Local Jekaterina Pertoft is the artist

Admittedly, it took me around three months of living in Uppsala before I first noticed the unsuspecting installations, but now that I’m familiar with their locations I’ll frequently adjust my walking route to take a quick peak and get a little hit of dopamine (especially in the winter months). These works are made by local artist Jekaterina (Katja) Pertoft whose been a resident in the city since 1999. While Katja typically is best known for her portraits, illustrations and landscapes, she established a puppet theatre in 2006 with her friend Svetlana Dmitieva  named Marielunds Dockteater.

Mousy Malmö and Amsterdam relatives

After having witnessed Pertoft’s work for the first time, I immediately felt that the work seemed comparable to something I had seen before. After a quick search online, it would appear that Pertoft’s mouse-based artworks are not alone in Sweden. In fact, I had the privilege of living in Malmö during my BA where the works of art collective Annonymouse MMX, had been on display in a number of locations. The two representations of these petite realms are distinct in that Pertoft’s works feature the daily lives of these mice in full swing, whereas Anonymouse’s work is empty of its residence and instead invite the viewer to fill the scenes with their own imagination. An additional variation between the artists is the spread of Anonymouse’s exhibits which range from Malmö and Lund to Quebec, Boston and the Isle of Man. Anonymouse’s prevalence across the globe has even picked up some pretty impressive media attention.

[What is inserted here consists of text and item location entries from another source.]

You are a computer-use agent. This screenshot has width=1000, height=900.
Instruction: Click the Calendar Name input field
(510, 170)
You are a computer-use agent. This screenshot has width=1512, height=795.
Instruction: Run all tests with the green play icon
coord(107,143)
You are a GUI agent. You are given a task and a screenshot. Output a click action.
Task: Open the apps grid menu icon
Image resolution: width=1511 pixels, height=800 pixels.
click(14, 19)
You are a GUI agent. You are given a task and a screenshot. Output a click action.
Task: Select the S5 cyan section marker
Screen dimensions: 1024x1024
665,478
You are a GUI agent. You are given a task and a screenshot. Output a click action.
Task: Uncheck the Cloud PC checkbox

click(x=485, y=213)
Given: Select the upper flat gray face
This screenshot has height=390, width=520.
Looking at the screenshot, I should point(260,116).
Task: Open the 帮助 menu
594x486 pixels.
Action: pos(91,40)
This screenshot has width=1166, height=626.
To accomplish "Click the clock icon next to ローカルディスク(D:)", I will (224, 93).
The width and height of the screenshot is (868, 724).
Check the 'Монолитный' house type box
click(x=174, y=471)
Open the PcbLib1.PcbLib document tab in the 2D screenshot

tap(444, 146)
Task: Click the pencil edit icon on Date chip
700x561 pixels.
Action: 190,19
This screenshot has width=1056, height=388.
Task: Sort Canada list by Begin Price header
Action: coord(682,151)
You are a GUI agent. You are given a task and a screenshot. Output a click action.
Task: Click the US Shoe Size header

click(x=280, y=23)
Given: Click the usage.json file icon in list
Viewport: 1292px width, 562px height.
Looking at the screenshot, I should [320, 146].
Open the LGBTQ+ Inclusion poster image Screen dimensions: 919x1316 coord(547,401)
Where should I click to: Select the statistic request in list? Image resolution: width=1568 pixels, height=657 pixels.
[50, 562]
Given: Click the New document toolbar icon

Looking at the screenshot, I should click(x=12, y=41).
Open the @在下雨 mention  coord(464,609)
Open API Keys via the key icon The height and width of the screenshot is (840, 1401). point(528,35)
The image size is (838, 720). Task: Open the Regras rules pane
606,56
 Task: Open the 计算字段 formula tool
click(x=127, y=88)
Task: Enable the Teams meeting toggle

On my quest to determine whether this is a strictly Swedish phenomenon, I took to the internet searching for similar mouse-based art and while I came across some similar art pieces like ‘Fairy Doors’ in Australia, the only other mouse-specific endeavors I found was The Mouse Mansion. This miniature museum in Amsterdam is home to a huge collection of mice in a variety of scenes. While the Mouse Mansion is an impressive feat, I think I prefer the more scraggily looking mice here in Uppsala over their more manicured Mansion residents that appear to be either felted, sewn or a combination of the two.